Santé mentale des enseignants : un baromètre alarmant révèle un profond malaise
La santé mentale, pourtant déclarée grande cause nationale en 2025, demeure un sujet tabou au sein de l'Éducation nationale. Les derniers baromètres publiés par les syndicats et associations dressent un constat particulièrement sombre sur le moral des professeurs, mettant en lumière une situation de détresse généralisée.
Un sentiment d'abandon institutionnel massif
L'enquête menée en 2025 par le syndicat SNALC auprès de 3 528 enseignants révèle des chiffres édifiants. Sur l'indicateur mesurant "le sentiment d'être accompagné efficacement par l'institution", seuls 7,6 % des enseignants expriment une satisfaction, contre 91,8 % d'insatisfaits. Cette perception d'abandon est renforcée par des mesures jugées inadaptées, comme l'installation de portiques de sécurité ou le renforcement des contrôles devant les établissements.
"On s'indigne avant d'embrayer sur le tout sécuritaire", déplore un représentant syndical. "Mais quid de la santé mentale des jeunes, de la formation des personnels, du manque d'effectif ou des classes surchargées ? Les portiques ne résoudront rien."
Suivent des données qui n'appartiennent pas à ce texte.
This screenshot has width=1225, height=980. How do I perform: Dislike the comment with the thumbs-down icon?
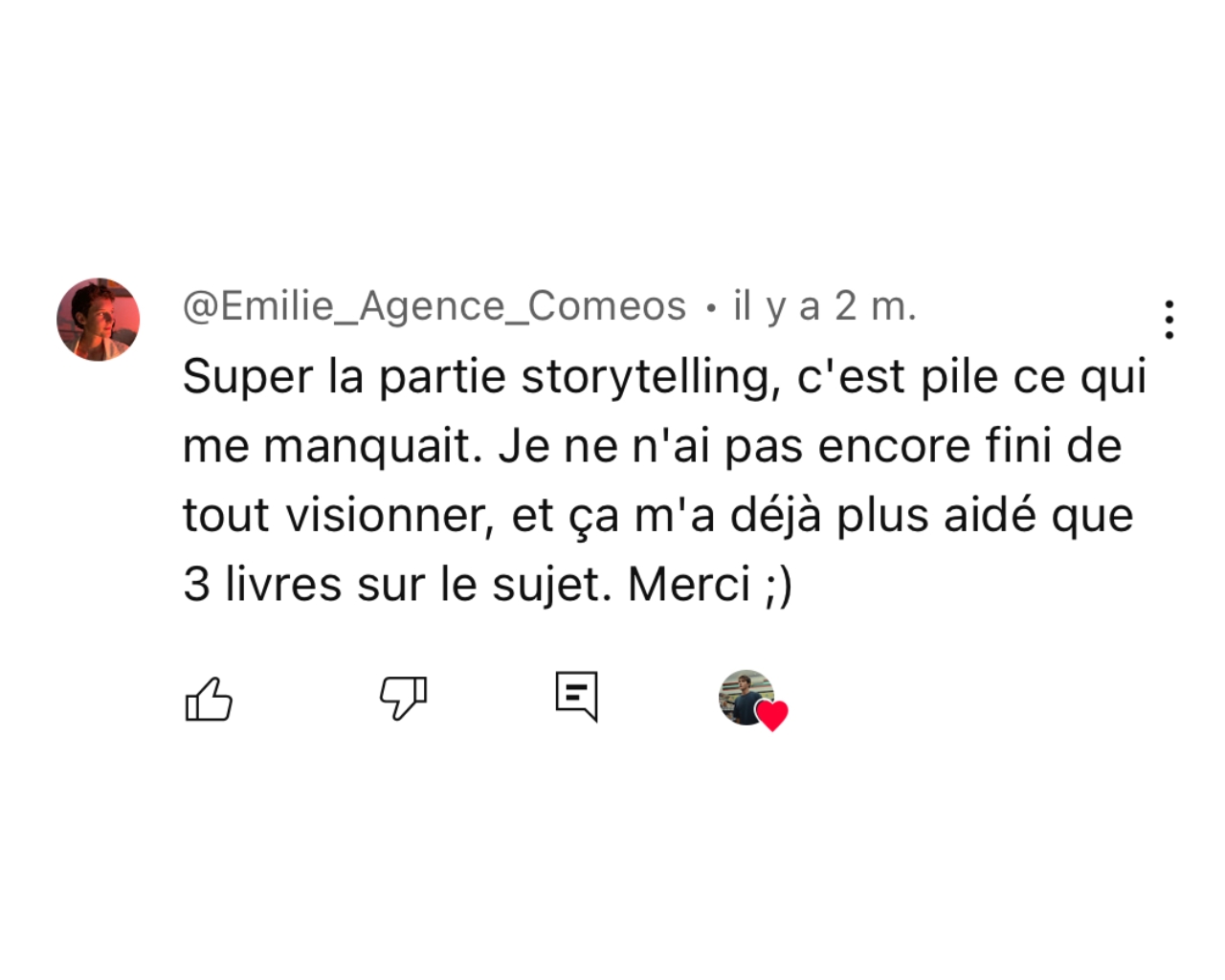[403, 698]
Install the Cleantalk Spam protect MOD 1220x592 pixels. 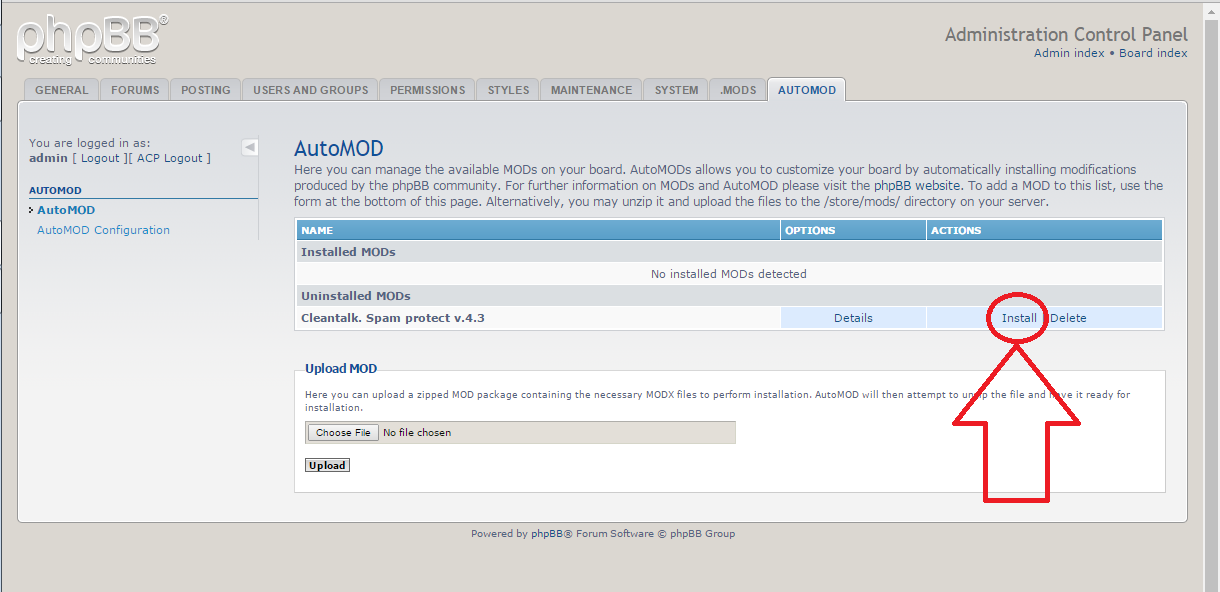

L'isolement, un mal endémique qui s'aggrave
Le baromètre 2024 sur le climat scolaire de l'Autonome de solidarité laïque (ASL) montre une hausse de près de 28 % des dépôts de plainte parmi ses 470 000 adhérents. Sur les 509 plaintes déposées, seulement 36 ont été traitées par la justice, soit un taux de traitement de 7,07 %. La majorité de ces dossiers concernent des agressions ou un sentiment d'agression.
Florence Rizzo, fondatrice de la plateforme Ecol'huma, pointe du doigt ce phénomène d'isolement. "Ce dont souffrent les enseignants, c'est l'isolement", affirme-t-elle. Son baromètre, publié tous les deux ans, révèle qu'un enseignant sur deux est concerné par l'épuisement émotionnel, tandis qu'un élève sur quatre se trouve en situation d'anxiété.
Une charge de travail insoutenable et des moyens insuffisants
La contradiction entre les exigences et les ressources disponibles apparaît criante. "On demande aux équipes de faire plus avec moins", constate Florence Rizzo. "À un moment, cela devient humainement impossible." Cette situation est aggravée par l'accumulation de tâches périphériques à visée sociale, qui s'ajoutent aux missions pédagogiques fondamentales.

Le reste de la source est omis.